Designers try to outfit aircraft pilots with artificial eyes
ST. LOUIS Designers at the Boeing Phantom Works in St. Louis are investigating the use of synthetic- and enhanced-vision technologies to improve situational awareness in the cockpits of military aircraft.
By J.R. Wilson
ST. LOUIS — Designers at the Boeing Phantom Works in St. Louis are investigating the use of synthetic- and enhanced-vision technologies to improve situational awareness in the cockpits of military aircraft.
The joint helmet-mounted cueing system (JHMCS), currently in engineering and manufacturing development, is an effort of Boeing and avionics experts at Wright Patterson Air Force Base, Ohio, to project information onto the pilot`s helmet visor.
Boeing experts also are working on the visually coupled acquisition targeting system (VCATS), which looks at technology to go beyond what the joint helmet is doing now. Currently in demonstration and validation, VCATS is a contracted effort from the Air Force`s Armstrong Laboratory at Brooks Air Force Base, Texas, to Boeing. It looks at placing video on the helmet display.

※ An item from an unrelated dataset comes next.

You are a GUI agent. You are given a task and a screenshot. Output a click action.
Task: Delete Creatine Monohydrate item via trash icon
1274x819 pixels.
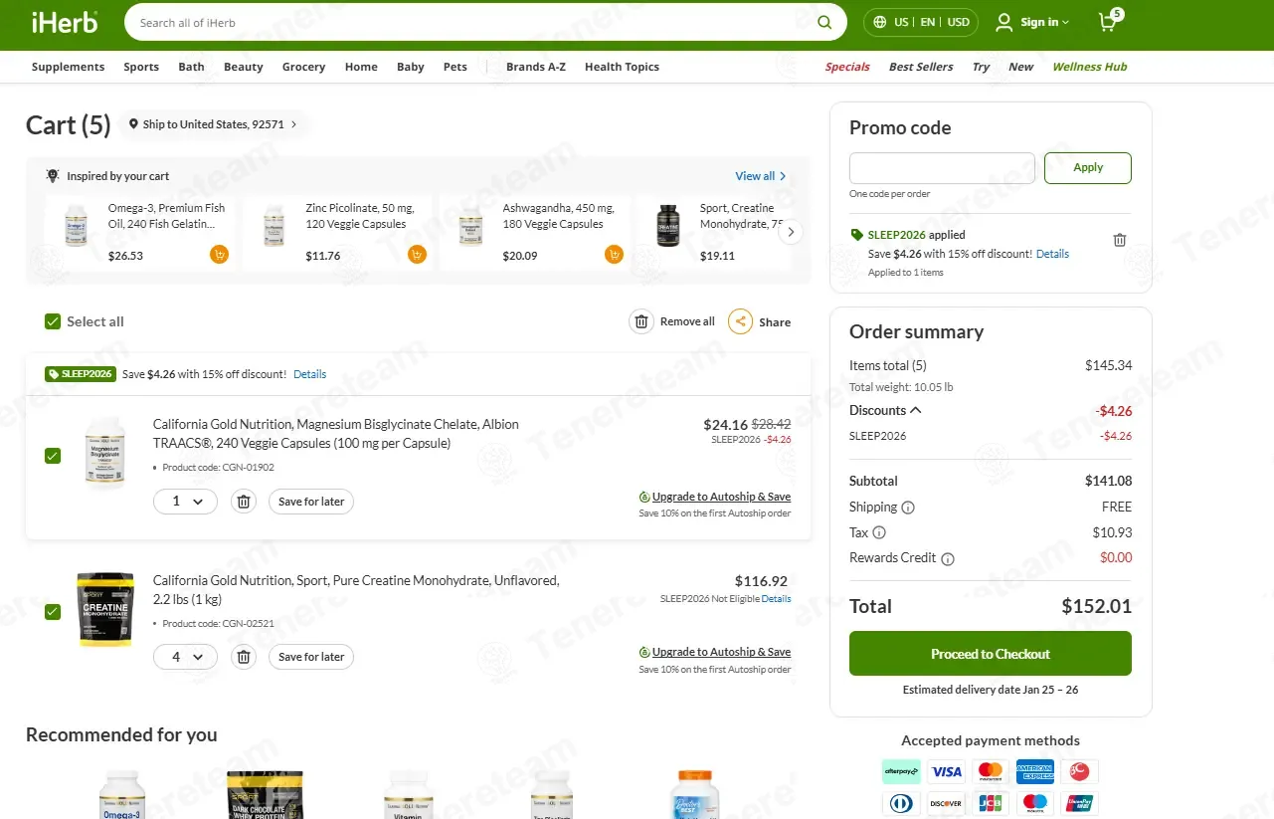[244, 657]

"The original intent and application for the joint helmet is for air-to-air," says Rich Jauer, Phantom Works senior technical project engineer. "VCATS also is now looking at air-to-ground operations and will look at what needs to be done to remove the HUD from the airplane and do everything with the helmet alone. That makes a big difference with regard to the design of the instrument panel and it removes a costly item from the airplane." VCATS is based on internal research money that officials of Boeing and its suppliers have invested over the years, he says.
Boeing experts have been looking into how they could apply these types of helmet displays to weaponry. Yet they also are considering questions such as how to rig the cabling for such a system so it does not interfere with the ejection system or the pilot`s parachute.
"Conceptually, all these are great things, but the practice needs to go through a lot of work," Jauer says. "After we have determined what these systems can do and how they can actually be integrated into real-world applications, then we get into such things as panoramic night vision goggles."
But Boeing engineers are acutely aware that the U.S. Defense Department is short of money, and that they must design systems that will have a commercial as well as military market.
"If we can get the technology to the point where it does not have a major physical impact on the crew, it would be more acceptable in the commercial world," Jauer says. One application, he suggests, might be package delivery services that must "get into airports such as Anchorage regardless of the weather."
Questions that VCATS designers must confront involve how to integrate all the information available on a jet fighter, such as sensor data, flight control, and communications. A VCATS-like system must get this synthesized information to the pilot without overwhelming or confusing him.
Boeing engineers have modified three F-15Cs fighters at Nellis Air Force Base, Nev., as part of the VCATS effort. They installed a box called the cockpit control panel, which serves as an interface between the helmet and aircraft, along with some additional wiring.
Those aircraft began flying about two years ago, although one was recently lost in a non-VCATS related midair collision with another F-15. In addition, Air Force experts have modified a fourth F-15C at Edwards Air Force Base, Calif., where they are also flying the joint helmet. Air Force officials also plan to test the joint helmet on the F-16 and F-22 jet fighters in the future.
The military also still has an interest in a fully window-less cockpit, which would not only assist in the stealthiness of the aircraft, but also would protect the pilot from lasers, a hazard that is expected to increase in the future.
"Also, if you bury the pilot inside the aircraft, you have more freedom in how you shape the aircraft, which then affects stealth as well as drag," Jauer says. "A sensor-based vision system also could be used for an unmanned vehicle, but there you would need a very secure datalink so the enemy could not intercept the signal and see what it is seeing, as well."